Mum never got what you’d call drunk, certainly not when I was around, but one evening, when she had braved the pain of the fibrositis and the attendant dread of social gatherings and gone to one of those hen parties that she had been to so often in the past, she came home in a taxi at half-past eight, obviously plastered and with a bitter, tortured look on her face. “If only it had been you and not your brother whose balls had been ruined. You don’t need yours, anyway,” she said as I crouched down to help her off with her shoes, and after a brief fit of hysterical laughter she put her hands to her face and burst into tears. Later, I discovered that the owner of the campsite had got hold of your name by checking the registration number of the moped and that this was where the rumour about us being gay had started.
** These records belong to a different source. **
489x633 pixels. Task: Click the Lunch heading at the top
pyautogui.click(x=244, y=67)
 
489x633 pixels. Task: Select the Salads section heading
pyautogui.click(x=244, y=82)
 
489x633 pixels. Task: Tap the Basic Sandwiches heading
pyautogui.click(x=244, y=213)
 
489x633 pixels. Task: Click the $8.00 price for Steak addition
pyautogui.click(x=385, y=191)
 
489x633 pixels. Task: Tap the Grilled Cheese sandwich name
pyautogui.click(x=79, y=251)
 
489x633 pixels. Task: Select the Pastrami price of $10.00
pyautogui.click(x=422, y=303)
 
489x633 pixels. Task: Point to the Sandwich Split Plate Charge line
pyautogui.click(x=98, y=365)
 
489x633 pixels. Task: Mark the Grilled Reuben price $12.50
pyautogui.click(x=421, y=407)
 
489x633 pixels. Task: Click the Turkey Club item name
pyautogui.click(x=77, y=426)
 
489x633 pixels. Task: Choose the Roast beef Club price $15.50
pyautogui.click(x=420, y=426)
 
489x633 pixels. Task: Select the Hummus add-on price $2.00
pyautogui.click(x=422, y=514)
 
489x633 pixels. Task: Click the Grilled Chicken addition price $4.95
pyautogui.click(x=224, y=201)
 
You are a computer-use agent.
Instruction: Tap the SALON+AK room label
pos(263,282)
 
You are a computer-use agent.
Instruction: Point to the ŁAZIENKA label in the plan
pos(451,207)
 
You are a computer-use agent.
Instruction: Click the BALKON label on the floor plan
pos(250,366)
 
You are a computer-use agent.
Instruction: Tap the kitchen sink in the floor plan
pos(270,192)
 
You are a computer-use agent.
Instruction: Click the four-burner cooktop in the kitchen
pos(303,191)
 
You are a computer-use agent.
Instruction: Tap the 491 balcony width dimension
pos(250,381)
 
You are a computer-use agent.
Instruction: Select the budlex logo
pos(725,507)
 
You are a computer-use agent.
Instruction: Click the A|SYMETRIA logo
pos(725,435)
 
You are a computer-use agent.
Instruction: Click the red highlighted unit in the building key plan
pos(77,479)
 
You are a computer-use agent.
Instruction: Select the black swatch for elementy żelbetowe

But just at that moment I couldn’t figure out where Mum’s friends could have heard what they’d heard, and so I sat there listening numbly to an incoherent, tearful account of how the party’s hostess, seemingly in all innocence but secretly desperate to humiliate her, had asked Mum ever so sweetly if it was true that I was gay, and that I was going out with the vicar’s stepson. According to Mum, the other women at the party had spent the whole evening talking at great length and in glowing terms about their own husbands, children and grandchildren, and in the endless competition to see who was the happiest and most successful, Mum had milked me and my excellent school grades for all I and they were worth, “just to have this thrown in my face”, as she put it.